After his wartime service, Henry returned to service with the National Guard. In December 1900, he was again appointed surgeon of the New York National Guard with the rank of colonel, to date from March 1897. In January 1902, Henry was appointed Adjutant General of New York and promoted to brigadier general. He served until resigning on May 31, 1910; In February 1910, he received promotion to major general by brevet from Governor Charles Evans Hughes.

==Later career==
Henry resigned as adjutant general in order to accept appointment as US Surveyor of the Port of New York, succeeding James S. Clarkson. The surveyor was one of three officials, along with the collector and the naval officer, who were responsible for collecting customs on imports arriving by ship and assessing fines for importers who attempted to evade paying the duties. (Note: The naval officer was a political appointee, not a military one. The position was called "naval" because the incumbent was expected to board and inspect ships to aid the surveyor and collector in estimating the duties owed.) Henry served as surveyor until June 1914, and was succeeded by Thomas E. Rush.

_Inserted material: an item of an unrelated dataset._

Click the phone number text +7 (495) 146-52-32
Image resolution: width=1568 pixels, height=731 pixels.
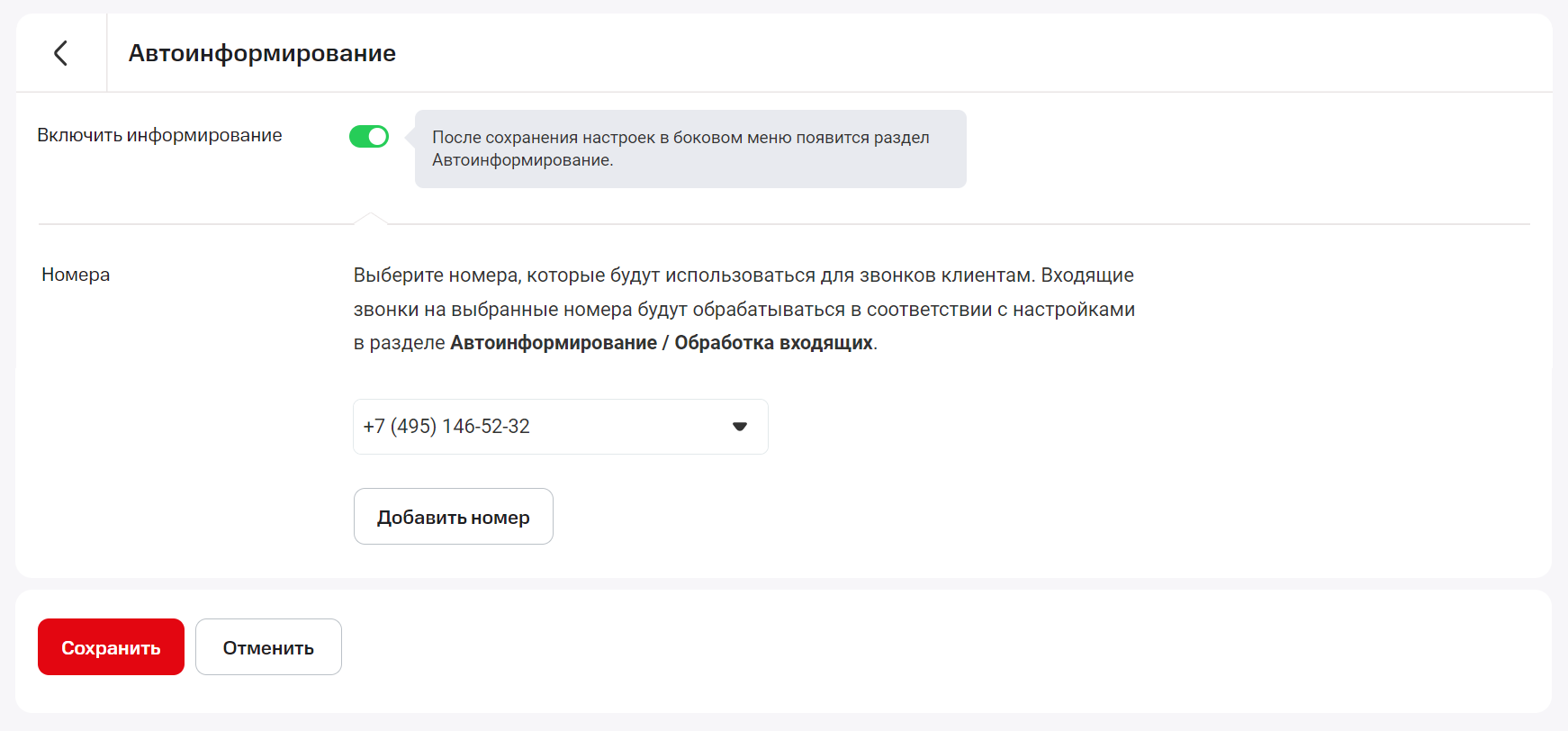pyautogui.click(x=446, y=427)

In 1915, Henry was appointed Water Register of the City of New York. The register was in charge of the Bureau of Water Register in the city's Department of Water Supply, Gas & Electricity, and was responsible for setting rates, collecting payments, and approving permits for high-volume commercial water use. Henry served in this post until resigning in May 1918.

Henry was a member of the Army and Navy Club of New York City, Military Order of Foreign Wars, United Spanish War Veterans, and Delta Kappa Epsilon fraternity. He died at the Army and Navy Club after experiencing a stroke while conversing with friends. He was buried at Cemetery of the Evergreens in Brooklyn.